Simple Distributed Key-Value-Store

This is a simple distributed key-value-store using two-phase-commit to make atomic writes across nodes. Our project is very simple and should not be used for production rather it was a fun project to learn more about two-phase-commit in practice.

  1. Architecture
  2. Test Setup

Architecture

The basic structure is compromised of multiple nodes. Each node is a go program. A client that wants to read the value for a key or write a value for a key can connect to any of the nodes in the cluster. For each write the node that received the write request becomes the coordinator for the commit of this request. It coordinates the commit of the transaction across all the nodes in the cluster using two-phase-commit 2PC Wikipedia. highLevlArch

Lifecycle of a Transaction

When a client sends a write request to any node in the cluster, that node dynamically assumes the role of Coordinator for that specific transaction. The transaction then flows through the following asynchronous lifecycle:

1. Initialization & Durability The Coordinator initiates the Two-Phase Commit (2PC) protocol by generating a unique transaction ID. Before making any network calls, it persists the transaction to the local SQLite database in the waiting state. This guarantees durable state; if the node crashes immediately after this step, the transaction can be safely recovered.

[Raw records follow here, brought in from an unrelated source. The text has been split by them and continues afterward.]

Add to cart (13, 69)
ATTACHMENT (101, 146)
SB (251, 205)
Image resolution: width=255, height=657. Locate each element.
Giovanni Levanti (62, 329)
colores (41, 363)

2. Channel Registration & Blocking The HTTP Request Handler registers a Go channel in a thread-safe, shared in-memory map, keyed by the transaction ID. The handler then blocks, waiting for a signal on this channel, while a timeout ticks down.

  • If the timeout is reached before the transaction completes, the handler stops waiting and returns a 202 Accepted response to the client. The client can use the transaction ID to poll for the final status later.

3. Phase 1: Voting (The Phase 1 Runner) Completely decoupled from the HTTP handler, a background goroutine called the Phase 1 Runner continuously polls the database for transactions in the waiting state. It broadcasts a "Vote Request" (Prepare) to all other participant nodes in the cluster.

  • Commit: If all nodes vote 'Yes', the Coordinator updates the local transaction state to committed and saves the key-value pair to the local database.
  • Abort: If any node votes 'No' (typically because it already holds a local lock on that key) or is unreachable, the Coordinator updates the state to aborted.

4. Client Notification Immediately after making the Commit/Abort decision, the Phase 1 Runner checks the shared map for an active channel matching the transaction ID. If the channel exists (meaning the HTTP handler hasn't timed out yet), the runner pushes the final state into the channel. The HTTP handler wakes up and synchronously returns the final result (e.g., 200 OK or 409 Conflict) to the client.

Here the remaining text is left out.